Court Opinion

ID: 9477901
Source: CourtListenerOpinion
Date Created: 2023-08-05 06:34:27.643299+00
Date Added: 2024-06-11T17:46:07.118831
License: Public Domain

FLAUM, Circuit Judge,
concurring in the result.
I must reluctantly concur in the judgment of the court, and therefore write separately. The defendants’ litigation strategy in a case of significant public importance has dictated the outcome that we are required to affirm. Their inappropriate form of advocacy and intransigence regarding efforts to effectuate a remedy compel us to uphold an opinion which sweeps very *886broadly. Indeed, defendants have brought upon themselves the burden of affording to protective custody inmates rights which are not necessarily indicated by recent Supreme Court precedent.
Although the record clearly establishes that the inadequate library privileges allowed to plaintiffs unconstitutionally restrict their right of access to the courts, in my judgment plaintiffs’ success on their other claims was far from inevitable. The protective custody inmates’ first amendment and due process arguments about the scope of their rights to religious services, vocational and educational programs, jobs, recreation, and living conditions called for a more reasoned rebuttal. But the prison officials were unwilling (or impervious to the need) to articulate credible justifications for their perhaps permissible treatment of these inmates. The defendants apparently failed to advance effectively the lack of reasonable and feasible alternatives. Although we customarily defer to their professional judgment in matters of administration, prison officials whose actions are challenged cannot avoid court scrutiny by reflexive, rote assertions that existing conditions are dictated by security concerns and that the cost of change is prohibitive.

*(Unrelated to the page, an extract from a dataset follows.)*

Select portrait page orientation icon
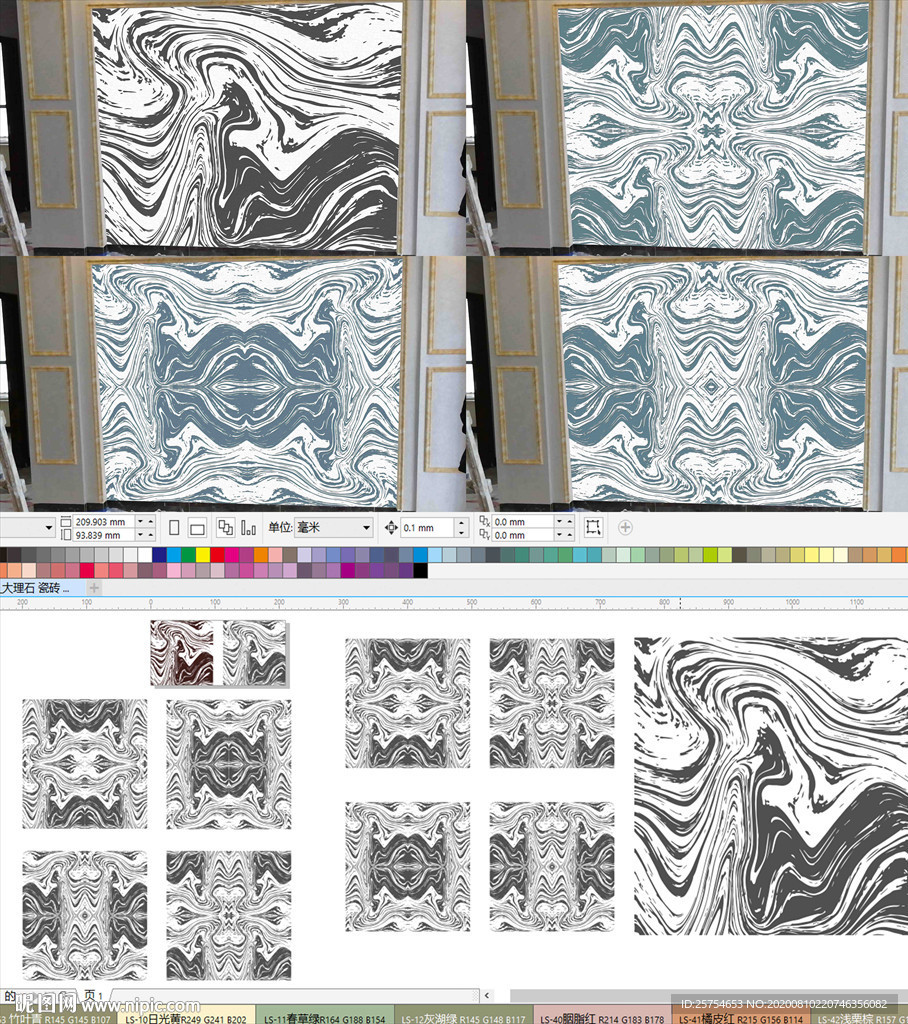Viewport: 908px width, 1024px height. [x=175, y=527]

The defendants’ and their witnesses’ approach caused the district judge to find them utterly lacking in credibility. They appear to have ushered the district court into virtually insulating his findings from review; as the majority points out, we may rarely hold such credibility determinations clearly erroneous. We may never ascertain to what extent these findings were “punitive.” The defendants certainly invited them by failing to engage the court in any persuasive discussion of penological objectives and alternatives. It is discouraging, to say the least, that a most critical state agency has been found so sorely wanting as a litigant by a United States District Court. See Williams v. Lane, 646 F.Supp. 1379, 1402-05 (N.D.Ill.1986).

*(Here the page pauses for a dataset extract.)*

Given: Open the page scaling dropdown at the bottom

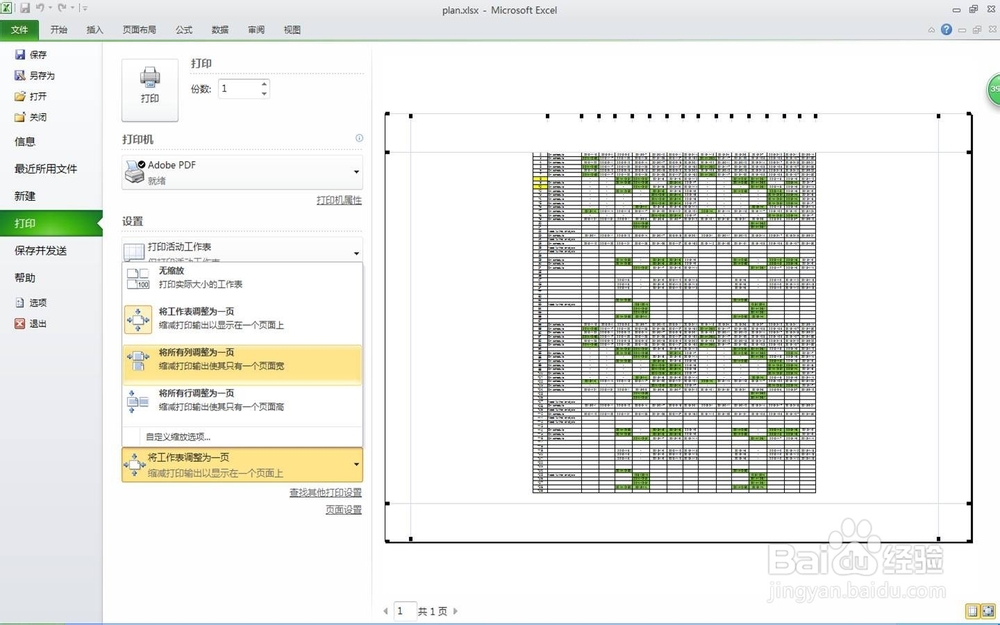Looking at the screenshot, I should (358, 465).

In particular, the defendants’ stance once the court decided their liability made the extreme remedy affirmed today almost inevitable. In the opinion of the district judge, the defendants made no substantial attempt at good faith compliance with the court’s directives once liability was established. By refusing to meaningfully comply with the district court’s request for aid in fashioning a remedy, defendants ensured a harsher result than would otherwise have been warranted. While the appointment of a special master to implement the court’s directives is an extraordinary and disfavored recourse, the defendants and their counsel forced the district judge’s hand.
Courts must of course recognize their limited competence in the troubled and complicated area of prison administration. However, prison administrators alleged to have violated inmates’ rights must meet such challenges with edifying and illuminating rejoinders drawn from their unique expertise, not with the modest responses advanced in this litigation.